[Request]
Please copy every one of the rows below word for word, from the first to the last.

··· Data supplied

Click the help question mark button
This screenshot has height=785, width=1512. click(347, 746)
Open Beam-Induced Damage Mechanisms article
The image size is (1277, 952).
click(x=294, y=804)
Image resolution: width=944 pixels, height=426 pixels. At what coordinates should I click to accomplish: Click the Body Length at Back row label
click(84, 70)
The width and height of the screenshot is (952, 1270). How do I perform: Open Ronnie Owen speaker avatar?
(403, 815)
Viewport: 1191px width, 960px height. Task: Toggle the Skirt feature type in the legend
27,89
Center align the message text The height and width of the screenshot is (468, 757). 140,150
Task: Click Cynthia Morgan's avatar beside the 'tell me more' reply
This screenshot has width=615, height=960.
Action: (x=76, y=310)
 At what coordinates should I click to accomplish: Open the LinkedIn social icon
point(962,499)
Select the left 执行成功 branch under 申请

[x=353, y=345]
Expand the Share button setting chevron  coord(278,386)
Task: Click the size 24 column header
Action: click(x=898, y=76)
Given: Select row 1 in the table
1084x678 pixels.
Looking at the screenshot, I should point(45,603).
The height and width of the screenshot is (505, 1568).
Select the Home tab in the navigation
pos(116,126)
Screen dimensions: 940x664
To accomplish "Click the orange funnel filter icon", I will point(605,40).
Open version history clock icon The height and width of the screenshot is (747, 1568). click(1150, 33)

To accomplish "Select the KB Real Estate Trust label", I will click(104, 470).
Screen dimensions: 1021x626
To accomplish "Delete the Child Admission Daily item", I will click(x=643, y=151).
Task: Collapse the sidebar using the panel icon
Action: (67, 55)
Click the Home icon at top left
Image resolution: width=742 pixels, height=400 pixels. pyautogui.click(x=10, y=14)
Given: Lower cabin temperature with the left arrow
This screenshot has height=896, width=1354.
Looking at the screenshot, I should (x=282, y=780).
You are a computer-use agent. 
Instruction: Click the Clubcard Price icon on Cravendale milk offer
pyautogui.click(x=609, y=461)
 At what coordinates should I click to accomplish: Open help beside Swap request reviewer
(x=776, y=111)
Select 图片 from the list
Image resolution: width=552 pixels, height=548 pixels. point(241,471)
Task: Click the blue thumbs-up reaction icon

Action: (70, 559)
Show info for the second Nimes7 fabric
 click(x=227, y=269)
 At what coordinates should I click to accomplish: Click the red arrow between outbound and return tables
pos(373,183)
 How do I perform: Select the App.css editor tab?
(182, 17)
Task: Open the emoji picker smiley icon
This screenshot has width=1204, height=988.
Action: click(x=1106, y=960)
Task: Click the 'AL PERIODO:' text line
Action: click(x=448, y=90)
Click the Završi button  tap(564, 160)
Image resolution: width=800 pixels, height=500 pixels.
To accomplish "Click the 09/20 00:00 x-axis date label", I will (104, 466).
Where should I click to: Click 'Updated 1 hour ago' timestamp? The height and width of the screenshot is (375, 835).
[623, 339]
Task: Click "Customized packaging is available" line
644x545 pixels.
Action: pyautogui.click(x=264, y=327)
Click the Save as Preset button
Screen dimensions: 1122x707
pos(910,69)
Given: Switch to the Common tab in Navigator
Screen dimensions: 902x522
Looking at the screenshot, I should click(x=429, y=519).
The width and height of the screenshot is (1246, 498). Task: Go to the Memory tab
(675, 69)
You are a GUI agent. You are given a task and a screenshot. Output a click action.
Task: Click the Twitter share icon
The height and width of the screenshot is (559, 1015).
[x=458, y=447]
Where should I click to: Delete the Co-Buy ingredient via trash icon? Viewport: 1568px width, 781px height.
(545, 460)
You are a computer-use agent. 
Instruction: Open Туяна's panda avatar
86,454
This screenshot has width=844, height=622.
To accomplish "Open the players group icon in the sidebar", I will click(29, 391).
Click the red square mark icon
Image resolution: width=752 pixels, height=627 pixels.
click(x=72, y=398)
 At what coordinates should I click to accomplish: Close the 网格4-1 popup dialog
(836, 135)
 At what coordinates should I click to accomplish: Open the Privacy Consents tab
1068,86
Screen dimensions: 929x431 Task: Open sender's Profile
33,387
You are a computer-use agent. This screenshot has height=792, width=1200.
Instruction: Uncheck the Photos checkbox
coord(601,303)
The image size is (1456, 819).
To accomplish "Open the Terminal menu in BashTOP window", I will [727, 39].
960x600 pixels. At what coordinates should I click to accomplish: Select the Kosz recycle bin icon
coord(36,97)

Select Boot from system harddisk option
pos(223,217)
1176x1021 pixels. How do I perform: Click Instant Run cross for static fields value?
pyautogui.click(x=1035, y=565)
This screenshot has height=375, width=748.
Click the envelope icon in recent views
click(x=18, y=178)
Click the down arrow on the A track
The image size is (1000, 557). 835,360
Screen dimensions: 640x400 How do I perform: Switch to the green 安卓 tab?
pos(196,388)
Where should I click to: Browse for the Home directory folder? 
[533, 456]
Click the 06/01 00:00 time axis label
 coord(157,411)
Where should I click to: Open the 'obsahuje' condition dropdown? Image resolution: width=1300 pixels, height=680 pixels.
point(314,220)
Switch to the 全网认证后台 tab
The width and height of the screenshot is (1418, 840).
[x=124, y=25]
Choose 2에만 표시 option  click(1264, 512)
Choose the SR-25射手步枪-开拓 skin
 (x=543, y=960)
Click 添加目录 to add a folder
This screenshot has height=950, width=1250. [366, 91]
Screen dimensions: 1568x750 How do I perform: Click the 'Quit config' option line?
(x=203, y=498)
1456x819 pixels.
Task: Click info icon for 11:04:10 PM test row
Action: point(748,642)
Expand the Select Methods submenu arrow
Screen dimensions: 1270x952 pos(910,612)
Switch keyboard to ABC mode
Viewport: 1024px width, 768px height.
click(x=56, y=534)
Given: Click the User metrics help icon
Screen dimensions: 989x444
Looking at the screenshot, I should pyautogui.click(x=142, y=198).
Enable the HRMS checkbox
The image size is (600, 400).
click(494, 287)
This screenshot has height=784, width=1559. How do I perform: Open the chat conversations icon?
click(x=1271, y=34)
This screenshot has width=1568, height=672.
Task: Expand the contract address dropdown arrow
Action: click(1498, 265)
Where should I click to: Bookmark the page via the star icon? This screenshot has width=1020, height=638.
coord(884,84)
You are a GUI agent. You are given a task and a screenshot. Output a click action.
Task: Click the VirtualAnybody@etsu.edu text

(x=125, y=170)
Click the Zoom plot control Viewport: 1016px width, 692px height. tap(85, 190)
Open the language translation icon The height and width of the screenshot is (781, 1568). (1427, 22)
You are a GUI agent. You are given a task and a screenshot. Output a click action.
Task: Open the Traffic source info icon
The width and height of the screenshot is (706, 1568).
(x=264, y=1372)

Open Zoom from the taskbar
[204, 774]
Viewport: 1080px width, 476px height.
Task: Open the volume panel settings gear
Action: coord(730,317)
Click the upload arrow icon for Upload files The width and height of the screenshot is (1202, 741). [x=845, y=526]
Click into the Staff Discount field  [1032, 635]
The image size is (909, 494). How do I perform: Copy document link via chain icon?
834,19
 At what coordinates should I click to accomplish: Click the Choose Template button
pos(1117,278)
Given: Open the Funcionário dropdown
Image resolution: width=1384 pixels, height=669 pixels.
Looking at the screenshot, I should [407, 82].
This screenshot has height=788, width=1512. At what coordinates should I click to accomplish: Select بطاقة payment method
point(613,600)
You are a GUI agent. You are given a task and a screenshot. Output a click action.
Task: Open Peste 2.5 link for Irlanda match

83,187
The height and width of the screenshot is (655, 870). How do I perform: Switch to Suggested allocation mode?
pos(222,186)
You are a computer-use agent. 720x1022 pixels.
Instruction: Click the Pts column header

······

[Response to this exercise]
Click the help question mark button
This screenshot has height=785, width=1512. click(347, 746)
Open Beam-Induced Damage Mechanisms article
The image size is (1277, 952).
click(x=294, y=804)
Image resolution: width=944 pixels, height=426 pixels. At what coordinates should I click to accomplish: Click the Body Length at Back row label
click(84, 70)
The width and height of the screenshot is (952, 1270). How do I perform: Open Ronnie Owen speaker avatar?
(403, 815)
Viewport: 1191px width, 960px height. Task: Toggle the Skirt feature type in the legend
27,89
Center align the message text The height and width of the screenshot is (468, 757). 140,150
Task: Click Cynthia Morgan's avatar beside the 'tell me more' reply
This screenshot has width=615, height=960.
Action: (x=76, y=310)
 At what coordinates should I click to accomplish: Open the LinkedIn social icon
point(962,499)
Select the left 执行成功 branch under 申请

[x=353, y=345]
Expand the Share button setting chevron  coord(278,386)
Task: Click the size 24 column header
Action: click(x=898, y=76)
Given: Select row 1 in the table
1084x678 pixels.
Looking at the screenshot, I should point(45,603).
The height and width of the screenshot is (505, 1568).
Select the Home tab in the navigation
pos(116,126)
Screen dimensions: 940x664
To accomplish "Click the orange funnel filter icon", I will point(605,40).
Open version history clock icon The height and width of the screenshot is (747, 1568). click(1150, 33)

To accomplish "Select the KB Real Estate Trust label", I will click(104, 470).
Screen dimensions: 1021x626
To accomplish "Delete the Child Admission Daily item", I will click(x=643, y=151).
Task: Collapse the sidebar using the panel icon
Action: (67, 55)
Click the Home icon at top left
Image resolution: width=742 pixels, height=400 pixels. pyautogui.click(x=10, y=14)
Given: Lower cabin temperature with the left arrow
This screenshot has height=896, width=1354.
Looking at the screenshot, I should (x=282, y=780).
You are a computer-use agent. 
Instruction: Click the Clubcard Price icon on Cravendale milk offer
pyautogui.click(x=609, y=461)
 At what coordinates should I click to accomplish: Open help beside Swap request reviewer
(x=776, y=111)
Select 图片 from the list
Image resolution: width=552 pixels, height=548 pixels. point(241,471)
Task: Click the blue thumbs-up reaction icon

Action: (70, 559)
Show info for the second Nimes7 fabric
 click(x=227, y=269)
 At what coordinates should I click to accomplish: Click the red arrow between outbound and return tables
pos(373,183)
 How do I perform: Select the App.css editor tab?
(182, 17)
Task: Open the emoji picker smiley icon
This screenshot has width=1204, height=988.
Action: click(x=1106, y=960)
Task: Click the 'AL PERIODO:' text line
Action: click(x=448, y=90)
Click the Završi button  tap(564, 160)
Image resolution: width=800 pixels, height=500 pixels.
To accomplish "Click the 09/20 00:00 x-axis date label", I will (104, 466).
Where should I click to: Click 'Updated 1 hour ago' timestamp? The height and width of the screenshot is (375, 835).
[623, 339]
Task: Click "Customized packaging is available" line
644x545 pixels.
Action: pyautogui.click(x=264, y=327)
Click the Save as Preset button
Screen dimensions: 1122x707
pos(910,69)
Given: Switch to the Common tab in Navigator
Screen dimensions: 902x522
Looking at the screenshot, I should click(x=429, y=519).
The width and height of the screenshot is (1246, 498). Task: Go to the Memory tab
(675, 69)
You are a GUI agent. You are given a task and a screenshot. Output a click action.
Task: Click the Twitter share icon
The height and width of the screenshot is (559, 1015).
[x=458, y=447]
Where should I click to: Delete the Co-Buy ingredient via trash icon? Viewport: 1568px width, 781px height.
(545, 460)
You are a computer-use agent. 
Instruction: Open Туяна's panda avatar
86,454
This screenshot has width=844, height=622.
To accomplish "Open the players group icon in the sidebar", I will click(29, 391).
Click the red square mark icon
Image resolution: width=752 pixels, height=627 pixels.
click(x=72, y=398)
 At what coordinates should I click to accomplish: Close the 网格4-1 popup dialog
(836, 135)
 At what coordinates should I click to accomplish: Open the Privacy Consents tab
1068,86
Screen dimensions: 929x431 Task: Open sender's Profile
33,387
You are a computer-use agent. This screenshot has height=792, width=1200.
Instruction: Uncheck the Photos checkbox
coord(601,303)
The image size is (1456, 819).
To accomplish "Open the Terminal menu in BashTOP window", I will [727, 39].
960x600 pixels. At what coordinates should I click to accomplish: Select the Kosz recycle bin icon
coord(36,97)

Select Boot from system harddisk option
pos(223,217)
1176x1021 pixels. How do I perform: Click Instant Run cross for static fields value?
pyautogui.click(x=1035, y=565)
This screenshot has height=375, width=748.
Click the envelope icon in recent views
click(x=18, y=178)
Click the down arrow on the A track
The image size is (1000, 557). 835,360
Screen dimensions: 640x400 How do I perform: Switch to the green 安卓 tab?
pos(196,388)
Where should I click to: Browse for the Home directory folder? 
[533, 456]
Click the 06/01 00:00 time axis label
 coord(157,411)
Where should I click to: Open the 'obsahuje' condition dropdown? Image resolution: width=1300 pixels, height=680 pixels.
point(314,220)
Switch to the 全网认证后台 tab
The width and height of the screenshot is (1418, 840).
[x=124, y=25]
Choose 2에만 표시 option  click(1264, 512)
Choose the SR-25射手步枪-开拓 skin
 (x=543, y=960)
Click 添加目录 to add a folder
This screenshot has height=950, width=1250. [366, 91]
Screen dimensions: 1568x750 How do I perform: Click the 'Quit config' option line?
(x=203, y=498)
1456x819 pixels.
Task: Click info icon for 11:04:10 PM test row
Action: point(748,642)
Expand the Select Methods submenu arrow
Screen dimensions: 1270x952 pos(910,612)
Switch keyboard to ABC mode
Viewport: 1024px width, 768px height.
click(x=56, y=534)
Given: Click the User metrics help icon
Screen dimensions: 989x444
Looking at the screenshot, I should pyautogui.click(x=142, y=198).
Enable the HRMS checkbox
The image size is (600, 400).
click(494, 287)
This screenshot has height=784, width=1559. How do I perform: Open the chat conversations icon?
click(x=1271, y=34)
This screenshot has width=1568, height=672.
Task: Expand the contract address dropdown arrow
Action: click(1498, 265)
Where should I click to: Bookmark the page via the star icon? This screenshot has width=1020, height=638.
coord(884,84)
You are a GUI agent. You are given a task and a screenshot. Output a click action.
Task: Click the VirtualAnybody@etsu.edu text

(x=125, y=170)
Click the Zoom plot control Viewport: 1016px width, 692px height. tap(85, 190)
Open the language translation icon The height and width of the screenshot is (781, 1568). (1427, 22)
You are a GUI agent. You are given a task and a screenshot. Output a click action.
Task: Open the Traffic source info icon
The width and height of the screenshot is (706, 1568).
(x=264, y=1372)

Open Zoom from the taskbar
[204, 774]
Viewport: 1080px width, 476px height.
Task: Open the volume panel settings gear
Action: coord(730,317)
Click the upload arrow icon for Upload files The width and height of the screenshot is (1202, 741). [x=845, y=526]
Click into the Staff Discount field  [1032, 635]
The image size is (909, 494). How do I perform: Copy document link via chain icon?
834,19
 At what coordinates should I click to accomplish: Click the Choose Template button
pos(1117,278)
Given: Open the Funcionário dropdown
Image resolution: width=1384 pixels, height=669 pixels.
Looking at the screenshot, I should [407, 82].
This screenshot has height=788, width=1512. At what coordinates should I click to accomplish: Select بطاقة payment method
point(613,600)
You are a GUI agent. You are given a task and a screenshot. Output a click action.
Task: Open Peste 2.5 link for Irlanda match

83,187
The height and width of the screenshot is (655, 870). How do I perform: Switch to Suggested allocation mode?
pos(222,186)
You are a computer-use agent. 720x1022 pixels.
Instruction: Click the Pts column header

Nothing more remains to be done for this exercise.